*** INPUT ***

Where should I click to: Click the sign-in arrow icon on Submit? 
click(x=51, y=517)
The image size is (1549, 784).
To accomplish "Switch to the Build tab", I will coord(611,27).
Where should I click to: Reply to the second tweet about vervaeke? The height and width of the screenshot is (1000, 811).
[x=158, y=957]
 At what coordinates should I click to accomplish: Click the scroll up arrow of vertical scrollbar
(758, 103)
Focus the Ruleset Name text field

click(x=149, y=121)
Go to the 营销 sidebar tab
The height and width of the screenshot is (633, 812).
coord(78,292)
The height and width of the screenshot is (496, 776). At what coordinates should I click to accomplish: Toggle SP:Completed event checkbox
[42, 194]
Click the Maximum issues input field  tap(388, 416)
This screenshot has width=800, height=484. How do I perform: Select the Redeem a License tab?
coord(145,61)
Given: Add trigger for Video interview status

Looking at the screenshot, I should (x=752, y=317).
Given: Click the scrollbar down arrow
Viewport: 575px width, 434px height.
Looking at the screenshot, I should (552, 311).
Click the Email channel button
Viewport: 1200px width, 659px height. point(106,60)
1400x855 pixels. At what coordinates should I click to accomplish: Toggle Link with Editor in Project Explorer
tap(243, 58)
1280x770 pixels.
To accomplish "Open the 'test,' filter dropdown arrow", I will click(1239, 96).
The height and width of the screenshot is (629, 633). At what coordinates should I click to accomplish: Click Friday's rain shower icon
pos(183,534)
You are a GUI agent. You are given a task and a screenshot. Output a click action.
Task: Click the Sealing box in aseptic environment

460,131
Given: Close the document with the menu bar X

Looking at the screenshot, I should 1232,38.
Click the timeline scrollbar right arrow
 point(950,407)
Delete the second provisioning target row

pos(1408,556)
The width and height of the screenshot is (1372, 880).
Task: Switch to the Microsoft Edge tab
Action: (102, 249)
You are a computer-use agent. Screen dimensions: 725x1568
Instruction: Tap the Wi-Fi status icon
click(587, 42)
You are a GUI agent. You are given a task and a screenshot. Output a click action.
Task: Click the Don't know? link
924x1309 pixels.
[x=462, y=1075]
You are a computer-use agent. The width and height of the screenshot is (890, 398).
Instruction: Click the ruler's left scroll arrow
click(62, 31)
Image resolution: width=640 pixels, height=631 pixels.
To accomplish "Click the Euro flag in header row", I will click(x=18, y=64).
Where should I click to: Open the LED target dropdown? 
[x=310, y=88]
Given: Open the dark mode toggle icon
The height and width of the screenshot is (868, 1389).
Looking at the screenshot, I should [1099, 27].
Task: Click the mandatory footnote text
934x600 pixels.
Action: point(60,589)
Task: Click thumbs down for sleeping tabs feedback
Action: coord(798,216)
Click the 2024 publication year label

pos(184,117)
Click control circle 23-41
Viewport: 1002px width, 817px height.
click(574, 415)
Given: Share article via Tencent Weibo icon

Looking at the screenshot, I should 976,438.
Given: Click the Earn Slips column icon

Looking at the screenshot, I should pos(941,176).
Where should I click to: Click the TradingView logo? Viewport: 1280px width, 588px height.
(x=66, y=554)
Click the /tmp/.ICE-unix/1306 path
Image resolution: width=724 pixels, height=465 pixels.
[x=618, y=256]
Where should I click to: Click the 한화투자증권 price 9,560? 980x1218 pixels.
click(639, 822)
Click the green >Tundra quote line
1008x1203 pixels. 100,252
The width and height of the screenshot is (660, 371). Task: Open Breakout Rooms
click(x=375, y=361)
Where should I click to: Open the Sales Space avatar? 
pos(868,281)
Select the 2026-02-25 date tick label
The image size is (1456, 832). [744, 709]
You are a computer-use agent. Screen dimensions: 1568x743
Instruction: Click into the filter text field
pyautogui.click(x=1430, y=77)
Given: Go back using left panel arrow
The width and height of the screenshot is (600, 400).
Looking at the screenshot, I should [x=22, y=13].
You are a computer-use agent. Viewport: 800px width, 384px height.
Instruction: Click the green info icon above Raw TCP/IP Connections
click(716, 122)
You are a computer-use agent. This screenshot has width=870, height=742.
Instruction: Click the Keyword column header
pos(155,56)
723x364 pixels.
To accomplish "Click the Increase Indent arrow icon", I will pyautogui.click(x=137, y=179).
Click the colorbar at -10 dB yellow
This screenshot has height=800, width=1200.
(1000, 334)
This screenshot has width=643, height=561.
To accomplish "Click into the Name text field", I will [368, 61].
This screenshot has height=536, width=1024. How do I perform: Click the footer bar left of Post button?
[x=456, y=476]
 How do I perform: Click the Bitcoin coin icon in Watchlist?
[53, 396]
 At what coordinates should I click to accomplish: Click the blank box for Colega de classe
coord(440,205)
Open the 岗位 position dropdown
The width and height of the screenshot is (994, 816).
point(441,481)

*** End of INPUT ***

PROBLEM DETAILS
Find every line in the records above that holds the word "computer", and copy each one.

RESPONSE BELOW
You are a computer-use agent. Screen dimensions: 725x1568
You are a computer-use agent. The width and height of the screenshot is (890, 398).
You are a computer-use agent. Screen dimensions: 1568x743
You are a computer-use agent. Viewport: 800px width, 384px height.
You are a computer-use agent. This screenshot has width=870, height=742.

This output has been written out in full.